**What you have to do**
Once the line containing "You are a GUI agent. The screenshot is 324×2576." is found in the entries below, reproduce it and every line after it, stopping at and including the line containing "publicsafety@middlebury.edu (259, 2471)"; reproduce nothing else, and keep each line exact.

**Records**
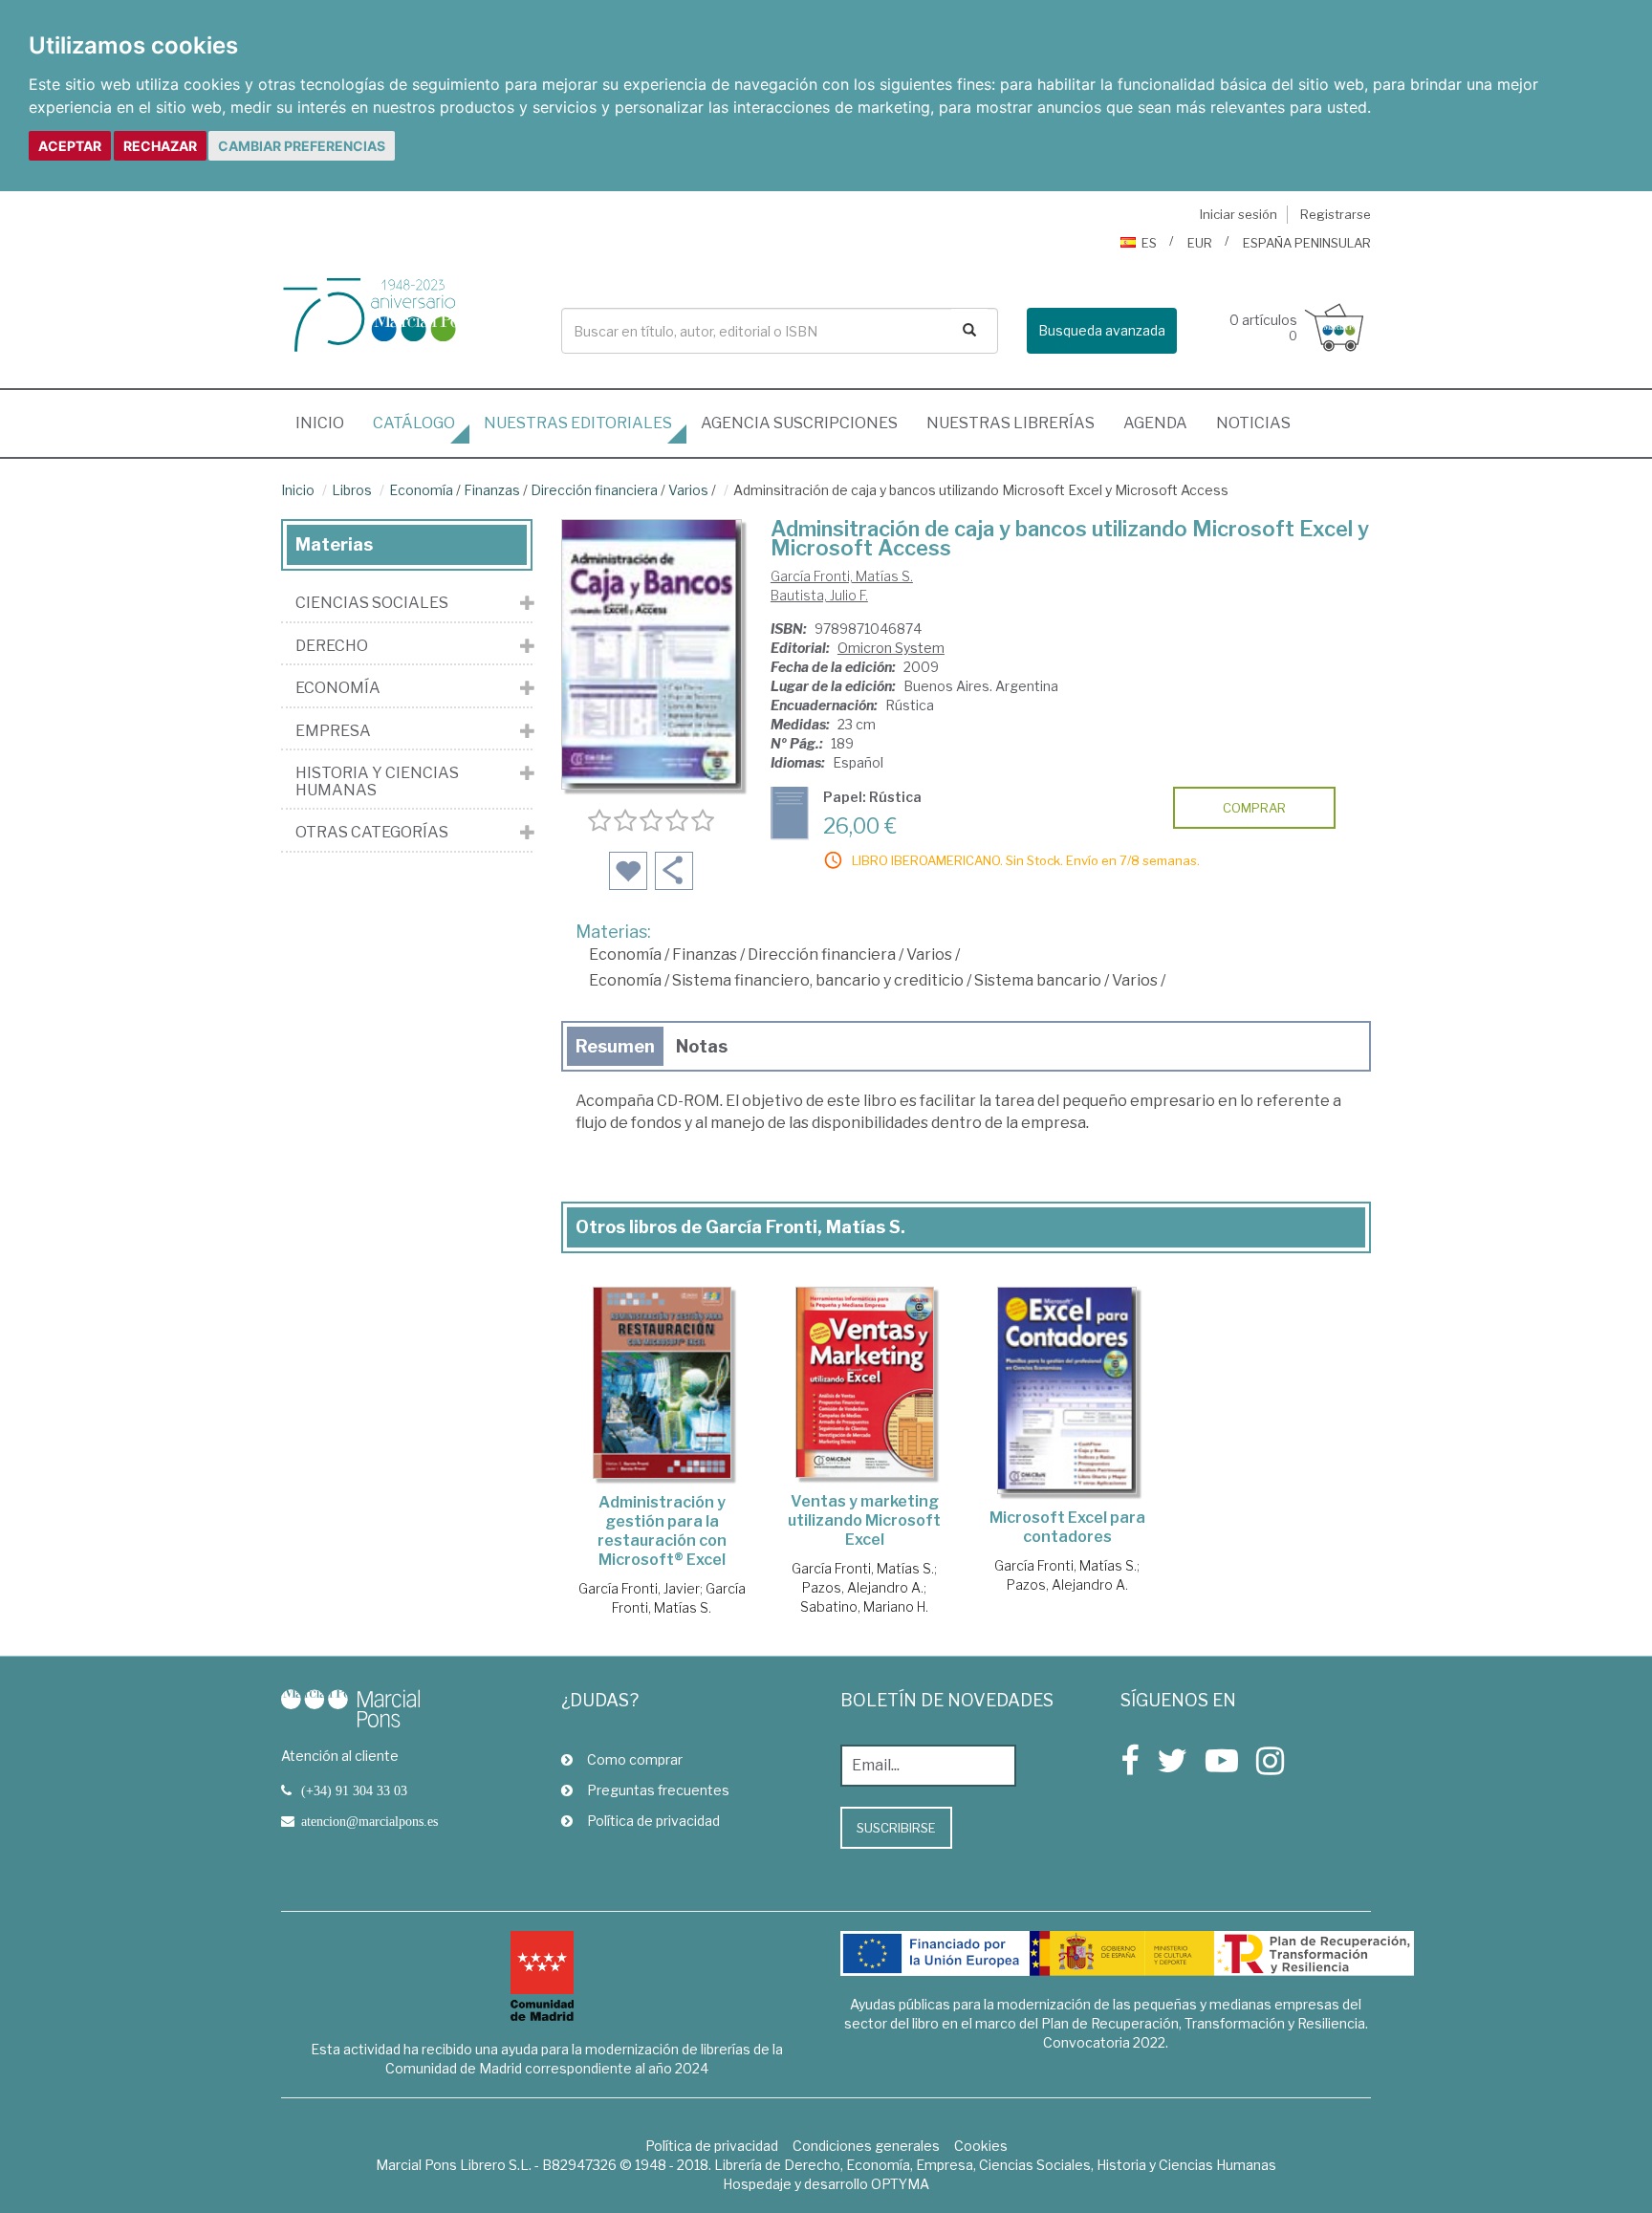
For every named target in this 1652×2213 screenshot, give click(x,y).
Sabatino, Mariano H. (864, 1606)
--
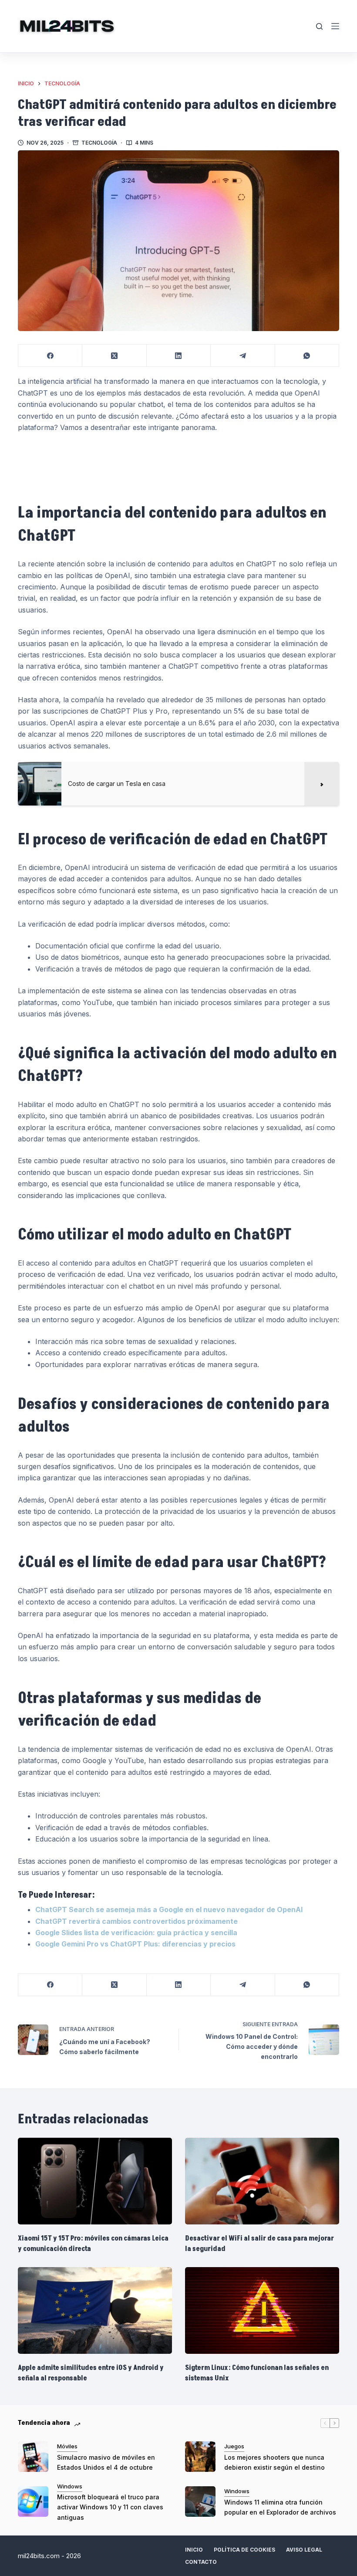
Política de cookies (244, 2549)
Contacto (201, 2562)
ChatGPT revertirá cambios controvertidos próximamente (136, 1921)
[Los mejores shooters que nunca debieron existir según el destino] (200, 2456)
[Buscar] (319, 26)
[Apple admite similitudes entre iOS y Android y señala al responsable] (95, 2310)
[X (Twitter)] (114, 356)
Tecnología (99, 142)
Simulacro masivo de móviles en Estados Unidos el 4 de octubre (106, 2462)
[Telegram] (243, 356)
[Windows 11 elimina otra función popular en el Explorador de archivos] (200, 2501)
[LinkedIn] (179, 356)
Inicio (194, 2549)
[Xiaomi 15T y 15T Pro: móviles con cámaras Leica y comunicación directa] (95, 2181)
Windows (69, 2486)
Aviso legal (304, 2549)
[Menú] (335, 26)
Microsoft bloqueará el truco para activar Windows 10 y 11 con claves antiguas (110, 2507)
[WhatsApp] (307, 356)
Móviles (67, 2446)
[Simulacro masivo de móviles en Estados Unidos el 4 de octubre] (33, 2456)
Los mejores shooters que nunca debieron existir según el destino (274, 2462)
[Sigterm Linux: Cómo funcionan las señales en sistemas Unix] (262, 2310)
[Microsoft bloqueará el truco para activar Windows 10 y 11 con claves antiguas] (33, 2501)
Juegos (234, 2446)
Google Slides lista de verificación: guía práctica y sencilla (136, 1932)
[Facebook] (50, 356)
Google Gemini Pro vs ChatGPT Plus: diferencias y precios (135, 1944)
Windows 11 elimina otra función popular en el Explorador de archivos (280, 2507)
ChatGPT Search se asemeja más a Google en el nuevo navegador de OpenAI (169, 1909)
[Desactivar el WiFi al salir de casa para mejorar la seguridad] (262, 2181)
--
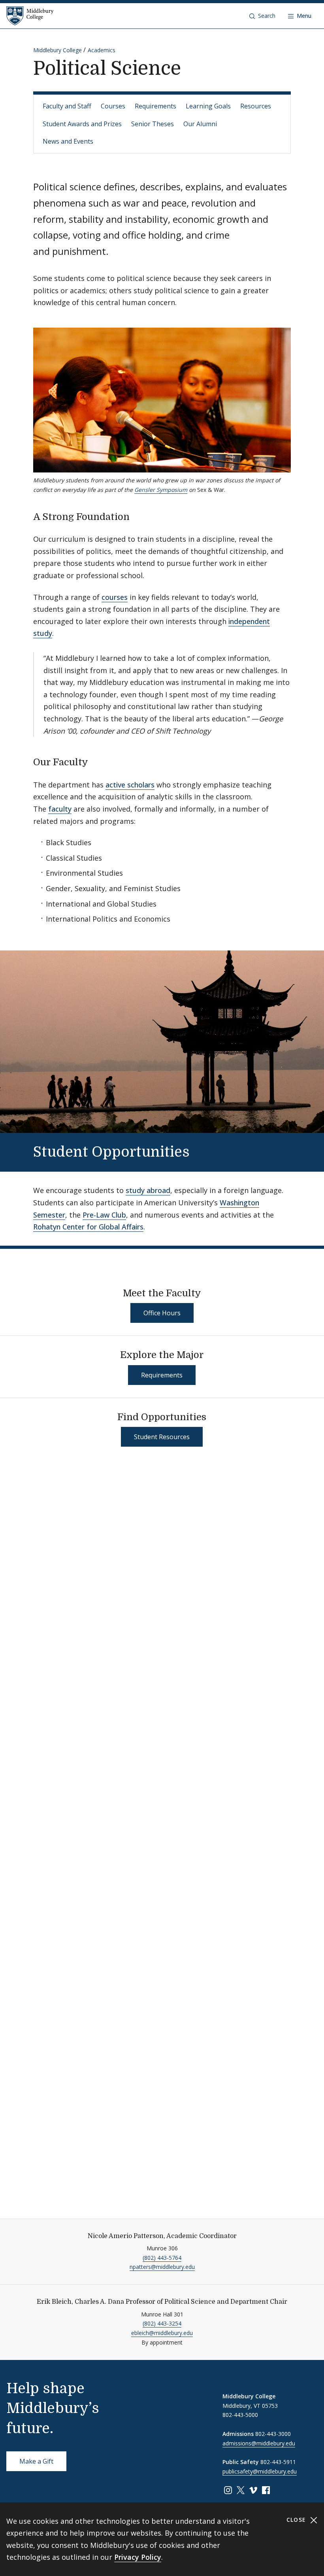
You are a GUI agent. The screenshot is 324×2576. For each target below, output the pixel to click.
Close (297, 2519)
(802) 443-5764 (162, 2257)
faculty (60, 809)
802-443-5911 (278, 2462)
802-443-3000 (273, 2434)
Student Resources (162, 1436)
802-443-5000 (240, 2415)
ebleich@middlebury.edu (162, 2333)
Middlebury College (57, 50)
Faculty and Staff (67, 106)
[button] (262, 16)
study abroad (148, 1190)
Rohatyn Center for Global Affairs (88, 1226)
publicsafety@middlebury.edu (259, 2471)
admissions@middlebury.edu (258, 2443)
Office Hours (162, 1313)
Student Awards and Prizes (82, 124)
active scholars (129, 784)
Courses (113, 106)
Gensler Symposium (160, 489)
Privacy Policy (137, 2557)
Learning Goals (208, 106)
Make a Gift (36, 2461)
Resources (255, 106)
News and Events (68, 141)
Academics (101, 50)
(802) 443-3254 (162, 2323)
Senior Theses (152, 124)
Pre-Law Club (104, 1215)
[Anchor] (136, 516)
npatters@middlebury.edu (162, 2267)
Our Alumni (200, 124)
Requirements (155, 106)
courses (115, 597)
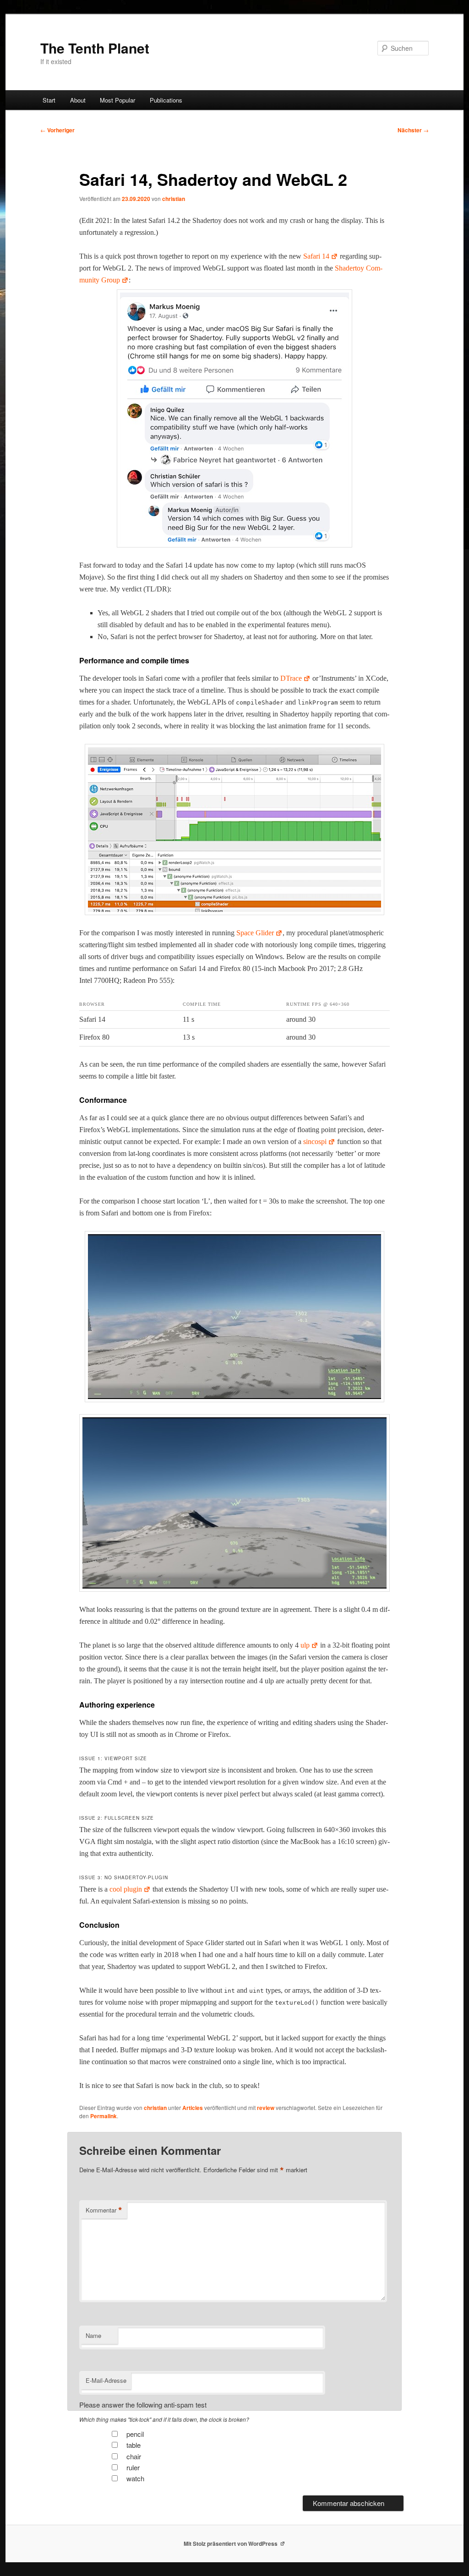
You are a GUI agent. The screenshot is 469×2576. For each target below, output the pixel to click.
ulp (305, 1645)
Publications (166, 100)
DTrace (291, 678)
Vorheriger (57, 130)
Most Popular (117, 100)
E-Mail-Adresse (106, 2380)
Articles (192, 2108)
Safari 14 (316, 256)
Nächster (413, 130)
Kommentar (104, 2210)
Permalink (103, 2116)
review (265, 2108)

**Exercise response**
You are a GUI agent. The screenshot is 324×2576. For each target below, output the pixel to click.
Close (297, 2519)
(802) 443-5764 (162, 2257)
faculty (60, 809)
802-443-5911 (278, 2462)
802-443-3000 (273, 2434)
Student Resources (162, 1436)
802-443-5000 (240, 2415)
ebleich@middlebury.edu (162, 2333)
Middlebury College (57, 50)
Faculty and Staff (67, 106)
[button] (262, 16)
study abroad (148, 1190)
Rohatyn Center for Global Affairs (88, 1226)
publicsafety@middlebury.edu (259, 2471)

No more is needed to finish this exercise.